Mailing List Archives Authenticated access	UW Madison Computer Sciences Department Computer Systems Lab

[Date Prev][Date Next][Thread Prev][Thread Next][Date Index][Thread Index]

Re: [HTCondor-users] Debugging HIBERNATE/ROOSTER, halfway done

Date: Thu, 20 Nov 2025 21:11:54 +0000
From: Zach McGrew <mcgrewz@xxxxxxx>
Subject: Re: [HTCondor-users] Debugging HIBERNATE/ROOSTER, halfway done

Hey Steffen,

> Also it's unclear what would happen if a particular machine selected for waking
would not come up properly - during my tests I saw the same machine addressed by
the Rooster over and over (because the script had a bug).

I've had this happen with machines where the jobs get stuck scheduling to the same offline machine instead of trying another host. Rooster attempts to wake the machine, it fails for any number of reasons, and the loop repeats of matching to the offline machine. I remember seeing an "Avoiding Blackholes" page on the old Condor wiki somewhere, but I haven't tried it see if it would work to solve this issue or not. I seem to recall it being something done with the submission itself, but that could still be done server side through job transforms. It's on my to-do list but doesn't happen very often from my experience; I usually just condor_hold && condor_release the job which is enough to reschedule it somewhere else.

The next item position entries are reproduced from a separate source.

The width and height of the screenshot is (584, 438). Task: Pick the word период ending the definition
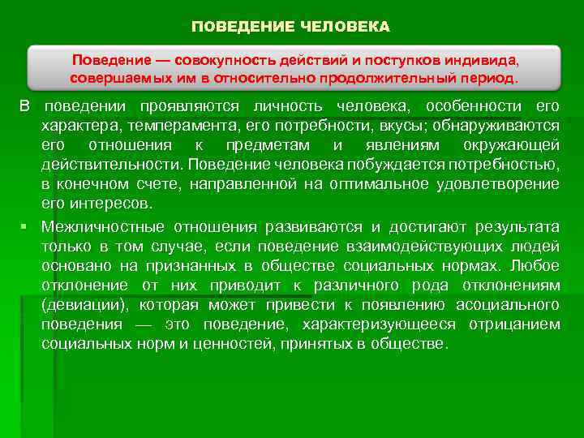click(492, 79)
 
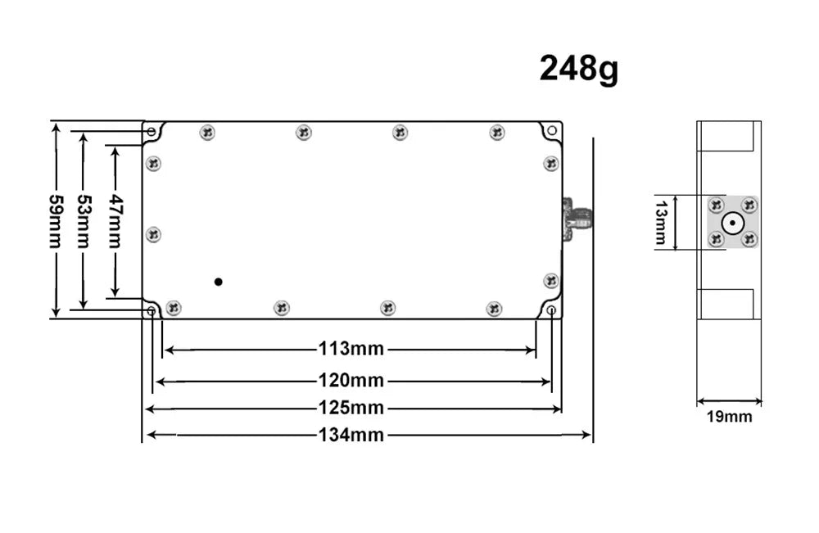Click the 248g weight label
[578, 70]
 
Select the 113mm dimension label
[351, 350]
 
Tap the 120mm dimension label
[351, 381]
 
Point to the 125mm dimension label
[351, 408]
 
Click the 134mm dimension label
[351, 435]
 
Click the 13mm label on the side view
[661, 222]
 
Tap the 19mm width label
[729, 417]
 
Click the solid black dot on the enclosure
[218, 282]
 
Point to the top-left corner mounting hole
[152, 131]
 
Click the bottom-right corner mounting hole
[551, 311]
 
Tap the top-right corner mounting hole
[552, 131]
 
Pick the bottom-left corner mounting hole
[152, 311]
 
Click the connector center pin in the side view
[731, 222]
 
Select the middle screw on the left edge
[153, 235]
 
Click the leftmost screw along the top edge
[207, 132]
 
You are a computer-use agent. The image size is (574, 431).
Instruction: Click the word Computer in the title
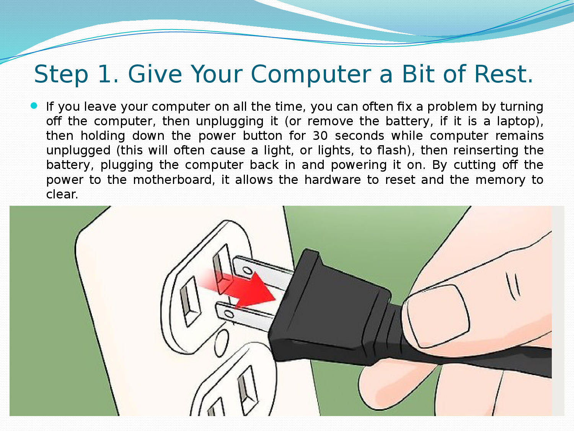click(x=311, y=75)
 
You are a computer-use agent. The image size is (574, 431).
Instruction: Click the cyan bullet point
click(x=34, y=106)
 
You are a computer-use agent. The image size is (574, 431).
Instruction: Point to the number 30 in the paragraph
click(x=320, y=136)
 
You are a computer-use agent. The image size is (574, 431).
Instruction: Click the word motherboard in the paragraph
click(x=172, y=180)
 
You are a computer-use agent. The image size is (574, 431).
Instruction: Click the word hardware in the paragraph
click(x=332, y=180)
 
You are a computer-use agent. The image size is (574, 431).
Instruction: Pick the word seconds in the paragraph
click(x=359, y=136)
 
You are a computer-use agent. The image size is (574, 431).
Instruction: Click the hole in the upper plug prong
click(x=247, y=270)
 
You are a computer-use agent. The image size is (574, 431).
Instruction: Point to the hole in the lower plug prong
click(x=229, y=314)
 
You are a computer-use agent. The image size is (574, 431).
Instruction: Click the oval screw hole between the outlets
click(x=221, y=343)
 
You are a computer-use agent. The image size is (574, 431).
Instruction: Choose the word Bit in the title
click(x=419, y=74)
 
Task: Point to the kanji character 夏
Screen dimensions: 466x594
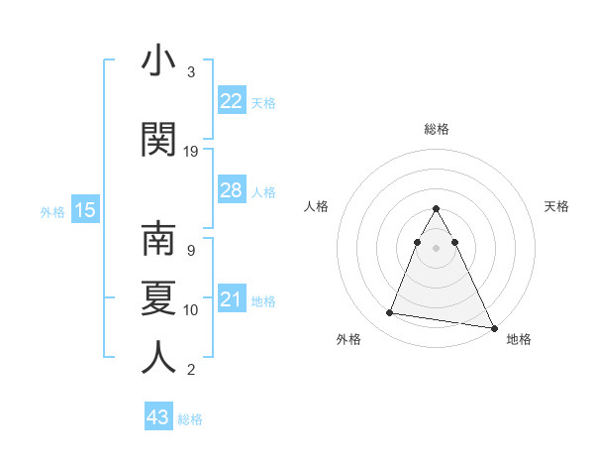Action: point(159,298)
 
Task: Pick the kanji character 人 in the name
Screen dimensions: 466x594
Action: point(159,357)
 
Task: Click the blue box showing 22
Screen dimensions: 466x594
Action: point(232,101)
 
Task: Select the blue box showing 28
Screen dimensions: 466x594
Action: point(232,190)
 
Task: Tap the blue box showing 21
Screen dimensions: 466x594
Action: point(232,299)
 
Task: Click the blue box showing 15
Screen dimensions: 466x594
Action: point(85,210)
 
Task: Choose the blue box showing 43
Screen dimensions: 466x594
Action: point(158,417)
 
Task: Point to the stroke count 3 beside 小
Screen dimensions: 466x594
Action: point(191,72)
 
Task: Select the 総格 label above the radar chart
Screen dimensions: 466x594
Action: point(437,129)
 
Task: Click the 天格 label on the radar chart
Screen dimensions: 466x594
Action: point(557,206)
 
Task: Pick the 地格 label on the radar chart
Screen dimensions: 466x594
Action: point(519,339)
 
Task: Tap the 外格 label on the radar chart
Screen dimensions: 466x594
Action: point(348,339)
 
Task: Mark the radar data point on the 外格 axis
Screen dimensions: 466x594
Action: point(389,313)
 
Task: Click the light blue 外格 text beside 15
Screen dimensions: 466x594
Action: point(51,211)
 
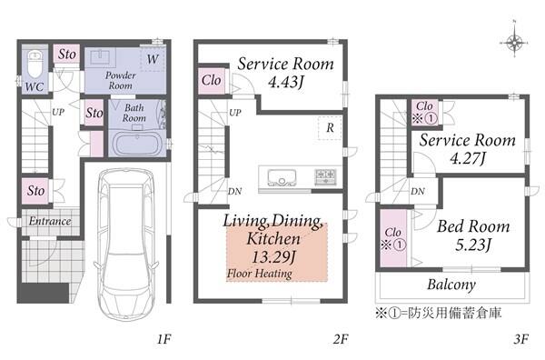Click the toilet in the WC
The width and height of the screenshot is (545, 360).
click(35, 64)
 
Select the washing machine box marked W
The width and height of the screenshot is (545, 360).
click(153, 59)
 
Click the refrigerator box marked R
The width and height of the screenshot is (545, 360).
click(330, 127)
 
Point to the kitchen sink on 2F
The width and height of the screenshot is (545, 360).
click(282, 176)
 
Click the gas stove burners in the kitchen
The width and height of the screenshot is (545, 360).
click(325, 176)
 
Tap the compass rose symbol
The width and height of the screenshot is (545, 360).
click(514, 43)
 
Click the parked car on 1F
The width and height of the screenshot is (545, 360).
click(127, 243)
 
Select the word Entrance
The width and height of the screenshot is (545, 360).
click(50, 221)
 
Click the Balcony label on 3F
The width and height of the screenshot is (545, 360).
click(451, 285)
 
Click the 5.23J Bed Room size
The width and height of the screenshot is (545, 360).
click(472, 245)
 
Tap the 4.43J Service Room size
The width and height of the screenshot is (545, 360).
click(286, 82)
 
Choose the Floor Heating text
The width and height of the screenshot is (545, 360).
click(259, 274)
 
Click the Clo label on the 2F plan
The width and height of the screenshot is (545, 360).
click(211, 80)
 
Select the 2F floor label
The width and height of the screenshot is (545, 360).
click(341, 338)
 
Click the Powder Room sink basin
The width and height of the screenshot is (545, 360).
click(101, 56)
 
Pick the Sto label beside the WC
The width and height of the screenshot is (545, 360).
click(66, 55)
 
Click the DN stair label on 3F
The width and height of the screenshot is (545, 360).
click(418, 191)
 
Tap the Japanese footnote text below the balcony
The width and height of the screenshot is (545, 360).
click(439, 313)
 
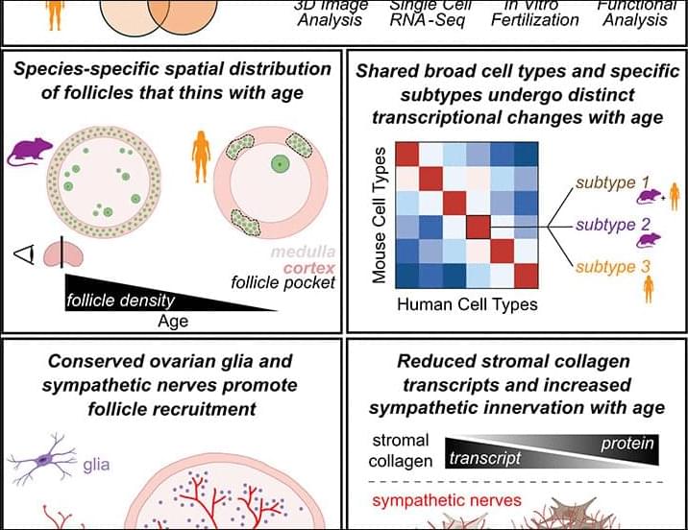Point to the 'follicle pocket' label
(283, 283)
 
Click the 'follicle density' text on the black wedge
(121, 301)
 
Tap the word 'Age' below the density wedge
(173, 322)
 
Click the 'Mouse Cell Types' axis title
(380, 215)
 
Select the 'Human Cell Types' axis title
(455, 305)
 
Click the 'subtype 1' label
(612, 181)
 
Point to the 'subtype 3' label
(612, 267)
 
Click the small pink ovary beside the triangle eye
(63, 253)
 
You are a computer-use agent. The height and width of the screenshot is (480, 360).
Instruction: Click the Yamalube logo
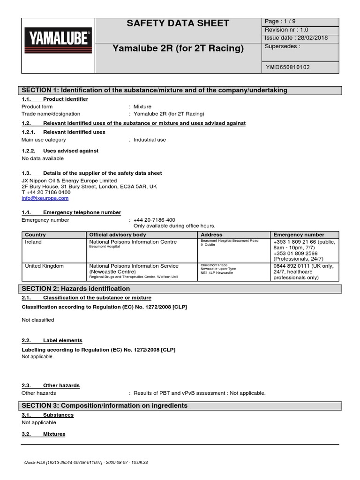click(58, 38)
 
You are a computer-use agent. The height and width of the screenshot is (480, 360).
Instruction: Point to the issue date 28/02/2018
click(296, 38)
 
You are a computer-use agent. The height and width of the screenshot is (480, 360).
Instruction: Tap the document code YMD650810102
click(287, 67)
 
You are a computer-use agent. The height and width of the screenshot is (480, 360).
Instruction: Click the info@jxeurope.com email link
click(45, 198)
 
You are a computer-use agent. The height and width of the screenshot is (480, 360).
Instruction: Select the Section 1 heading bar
click(180, 90)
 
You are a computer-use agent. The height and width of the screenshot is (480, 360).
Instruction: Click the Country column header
click(35, 234)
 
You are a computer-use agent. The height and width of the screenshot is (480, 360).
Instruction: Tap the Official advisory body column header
click(118, 234)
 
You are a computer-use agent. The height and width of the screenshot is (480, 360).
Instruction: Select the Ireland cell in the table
click(33, 242)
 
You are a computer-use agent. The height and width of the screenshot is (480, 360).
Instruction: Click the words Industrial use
click(150, 140)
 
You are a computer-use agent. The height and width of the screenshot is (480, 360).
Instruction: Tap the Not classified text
click(38, 320)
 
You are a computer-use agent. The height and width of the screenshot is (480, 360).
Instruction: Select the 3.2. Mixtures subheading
click(44, 434)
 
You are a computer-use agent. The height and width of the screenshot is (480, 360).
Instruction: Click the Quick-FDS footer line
click(86, 462)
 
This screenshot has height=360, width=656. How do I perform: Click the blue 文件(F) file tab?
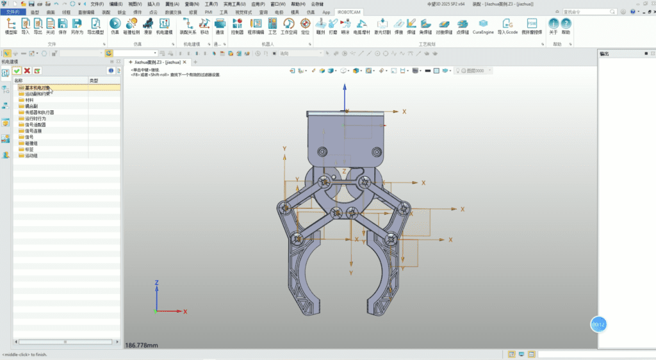coord(13,12)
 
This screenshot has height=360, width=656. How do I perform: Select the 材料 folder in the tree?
coord(29,100)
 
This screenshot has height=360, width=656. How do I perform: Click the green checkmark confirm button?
coord(17,70)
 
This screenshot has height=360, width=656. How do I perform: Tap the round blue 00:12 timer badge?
coord(598,325)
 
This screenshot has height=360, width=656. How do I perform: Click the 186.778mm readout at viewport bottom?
coord(142,345)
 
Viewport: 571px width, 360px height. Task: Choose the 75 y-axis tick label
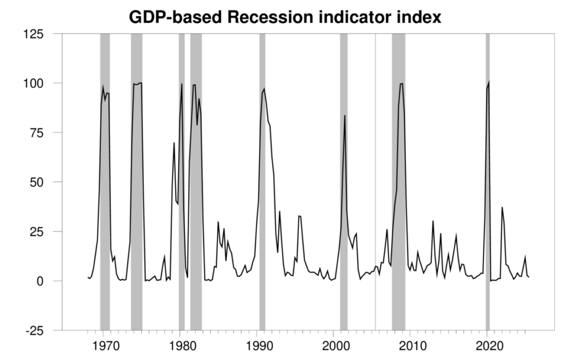[41, 133]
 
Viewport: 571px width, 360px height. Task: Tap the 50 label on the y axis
[41, 182]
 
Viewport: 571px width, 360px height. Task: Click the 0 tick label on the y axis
[45, 281]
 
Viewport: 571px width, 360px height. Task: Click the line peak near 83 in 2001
[345, 115]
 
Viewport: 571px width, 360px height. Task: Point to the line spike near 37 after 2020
[502, 207]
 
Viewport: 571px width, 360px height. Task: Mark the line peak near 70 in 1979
[174, 143]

> A feasible (but complicated-looking, as it needs a job per machine) way would be
to add a Requirement to the job submit file that requests a certain host.
I haven't found another means to tell the Rooster to wake up *any* node unless
there are no idle ones left (matching).

That shouldn't be too bad to test. Something like this that reads from a list of hosts to attempt to wakeup:

# Very important task here
executable = /usr/bin/sleep
arguments = 60
request_cpus = 1
request_memory = 1GB
Requirements = (Machine == "$(host)")
queue host from hosts.txt


And then hosts.txt would just be one host per line:
cf405-07.cs.wwu.edu
cf165-07.cs.wwu.edu
kb311-07.cs.wwu.edu

Submitting that would schedule one job per host specified, and if offline should trigger Rooster to attempt to wake it up.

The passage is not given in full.